Ophiura ljungmani ( Lyman, 1878b )

Ophiura ljungmani ( Lyman, 1878b) View in CoL View at ENA

Fig. 3A–B View FIGURE 3

Ophioglypha ljungmani Lyman, 1878b: 71–72 View in CoL , pl. 3(77).

Ophiura ljungmani View in CoL .— Martynov & Litvinova 2008: 80, fig. 1d.— Olbers et al. 2019: 87–88, fig. 64–65.— Stöhr & O’Hara 2021: 514–516 View Cited Treatment , fig. 2f–h.

Ophiura (Ophiura) ljungmani View in CoL .— Paterson 1985: 118–120 fig. 44.— Alva & Vadon 1989: 841, fig. 8a–b.

Material examined. MD 50 CP193, MNHN IE.2009.1623 (1).

Distribution. Arctic (310–2913 m), NW Atlantic (? 68–4707 m), NE Atlantic (789–4150 m), W Atlantic (? 46– 1965 m), E Atlantic (425–2550 m), S Africa (2688–3906 m). SPA (2800–3075 m).

Remarks. There is a lower bathyal species complex with one described species ( O. ljungmani ) in the North and South Atlantic (101–4700 m), including South Africa (2688–3906 m, Olbers et al. 2019), a second ( O. spinicantha McKnight, 2003 ) off SE Australia, the Tasman Sea, and New Zealand (1650–4130 m), and a third ( O. bathybia H.L. Clark, 1911 ) from Japan ( Stöhr & O’Hara 2021). The first two species were separated by McKnight (2003) by the number of arm spines (two in O. spinicantha and three in O. ljungmani ) but this depends on the definition of the elongated outer tentacle scale which is interpreted as a lower arm spine on O. ljungmani but as a tentacle scale by McKnight (2003). Perhaps the two species can be separated by the length of the upper arm spine, which is subequal to lower spines on O. spinicantha but two times as long in O. ljungmani . The upper arm spine is notably longer on the 9.5 mm dd MD 50 specimen, hence the identification as O. ljungmani . Both O. spinicantha and O. ljungmani can have long sparse disc spines and an opposing arm comb on the arm plates.

The massive bathymetric range reported for O. ljungmani (e.g., Paterson 1985) is suspect. Some of the shallowest Western Atlantic records are actually O. acervata ( Lyman, 1869) or O. fallax Cherbonnier, 1959 , which also have eland-horn shaped radial shields. Re-examination of some of the very shallow records of O. ljungmani from Mexican anchialine caves reported by Bribiesca-Contreras et al. (2013) and Márquez-Borrás et al. (2016) showed that they are O. fallax . Moreover, the Bribiesca-Contreras et al. (2013) record of O. sarsii ( Lütken 1855) from Mexico (283 m) is an O. acervata . The three species differ in their arm comb, arm spine length and shape of the VAPs and DAPs.

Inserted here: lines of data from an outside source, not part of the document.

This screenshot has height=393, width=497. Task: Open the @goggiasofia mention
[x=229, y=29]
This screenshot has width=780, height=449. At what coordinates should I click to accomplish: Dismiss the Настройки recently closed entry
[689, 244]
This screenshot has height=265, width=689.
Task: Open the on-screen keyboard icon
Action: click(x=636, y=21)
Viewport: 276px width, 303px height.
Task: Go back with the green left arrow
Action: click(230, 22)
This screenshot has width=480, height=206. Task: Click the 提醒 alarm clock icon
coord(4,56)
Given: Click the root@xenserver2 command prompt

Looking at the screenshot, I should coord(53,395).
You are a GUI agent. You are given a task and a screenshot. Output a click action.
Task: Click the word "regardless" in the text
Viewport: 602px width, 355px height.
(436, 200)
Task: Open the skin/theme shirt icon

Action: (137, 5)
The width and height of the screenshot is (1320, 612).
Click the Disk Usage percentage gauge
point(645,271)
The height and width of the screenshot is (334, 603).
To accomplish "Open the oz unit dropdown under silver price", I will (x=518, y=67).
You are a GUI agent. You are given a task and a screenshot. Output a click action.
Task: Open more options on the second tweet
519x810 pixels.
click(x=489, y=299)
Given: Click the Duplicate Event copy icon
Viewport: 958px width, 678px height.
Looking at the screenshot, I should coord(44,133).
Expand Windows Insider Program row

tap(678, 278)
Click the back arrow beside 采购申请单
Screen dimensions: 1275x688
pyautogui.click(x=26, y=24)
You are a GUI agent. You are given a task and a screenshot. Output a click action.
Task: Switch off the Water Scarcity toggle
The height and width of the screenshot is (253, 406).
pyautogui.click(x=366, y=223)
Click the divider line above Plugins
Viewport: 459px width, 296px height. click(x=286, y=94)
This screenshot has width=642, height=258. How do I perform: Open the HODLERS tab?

Ophiura acervata and O. fallax differ from O. ljungmani in having dimorphic arm comb papillae, which abruptly change from being short, square and contiguous on the lateral side of the arm to spine-like dorsally (see Cherbonnier 1959 fig. 7D). The upper arm spine on O. ljungmani is twice the length of the two lower ones but still only two-thirds the length of the segment. On O. acervata the arm spines are tiny, at most half segment long, with the middle one often a little shorter than the others. On O. fallax the upper arm spine is approximately a segment long with both the lower two just a little shorter. The DAPs on Ophiura acervata tend to become separated by mid-arm (see Benavides-Serrato et al. 2011) but are largely contiguous on the other two. Ophiura fallax lacks the pronounced distal point that occurs on the ventral arm plates of the other two species. It also has a strong mottled brown colouration on its dorsal side (see Márquez-Borrás et al. 2016).

Even with the removal of the coastal records, the bathymetric distribution of O. ljungmani is suspiciously large. Based on examples from other species complexes, future research may find separate genetic species at different depth ranges. The type locality of O. ljungmani is off Brazil in 640 m. The name Ophiura legata Lyman, 1878 , currently considered a synonym of O. ljungmani , is available for a mid to lower bathyal species if required, as the type locality is from the NW Atlantic Ocean at 2511 m.